The train, traveling past hills along India’s eastern coast, takes more than 24 hours to complete the journey of more than 1600 kilometres. Many, like Bhatia, travel the distance in over-crowded compartments, with only standing space.
It was dusk. Some who had seats were finishing their dinner, while others were trying to rest.
Another traveler in the same rail car, Moti Sheikh, 30, was also standing and chatting with a group of six other men from his village. They were planning to eat, and then sleep sitting on the floor as they didn’t have seats.
Suddenly there was a loud, violent noise, Bhatia and Sheikh said, and they felt the train suddenly start to move backwards. Sheikh first thought it was the sound of brakes, but then the coach tumbled.
“When the accident happened, we thought we were dead. When we realized we were alive, we started making our way towards the emergency window to get out of the train. The rail car had gone off the track and had fallen to one side,” Bhatia told Reuters over the phone on Saturday.
As he and his friends got out, he said there was chaos all around.
“We saw a lot of dead people. Everybody was either trying to save their lives or looking for loved ones,” he said. Fortunately, he and his friends survived.
Sheikh said that he and his friends also felt they would not survive. “We were crying when we came out,” he said, adding that help came only after about 20 minutes.
The Coromandel Express had gone off track, hit a goods train that was parked there, and then collided with a second train coming from the opposite direction.
A preliminary report has blamed a signal failure for the accident, which has left over 800 injured. As the rescue operations continue, the number of dead is likely to rise.
Archana Paul, a housewife from West Bengal, was in the other train, the Howrah Yesvantpur Express, when the crash happened.
“There was a massive noise, and everything became dark,” she said.
Traveling with her brother and 10-year-old son, Paul realized that the train had derailed. “I was OK, so I started searching for my son and brother, but could not see them.”
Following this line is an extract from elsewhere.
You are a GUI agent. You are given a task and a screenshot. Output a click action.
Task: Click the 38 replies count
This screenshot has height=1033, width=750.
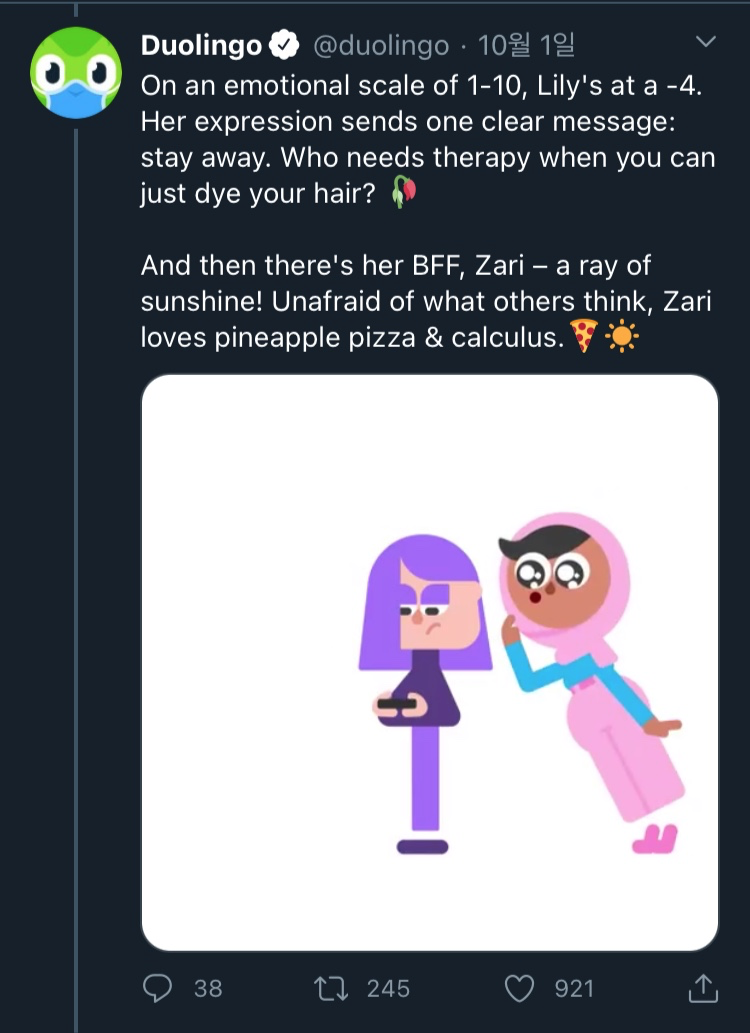pyautogui.click(x=208, y=988)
She said people started to slowly get to their feet. “They asked me to get out, but I said no, I need to search for my son. But they insisted I first get out.”
She was brought out of the rail car and waited for her son to emerge. But he didn’t, and as she was bleeding she was put in an ambulance and taken to a hospital in Balasore.
Lying in a hospital bed, Paul started to cry as she spoke to Reuters and asked for help to find her son.
Also traveling in the Howrah Yeshvantpur Express was Kaushida Das, around 55 years old. She survived the crash but her daughter died.
“Even though I have survived, there is nothing to live for. My daughter was everything to me,” she said.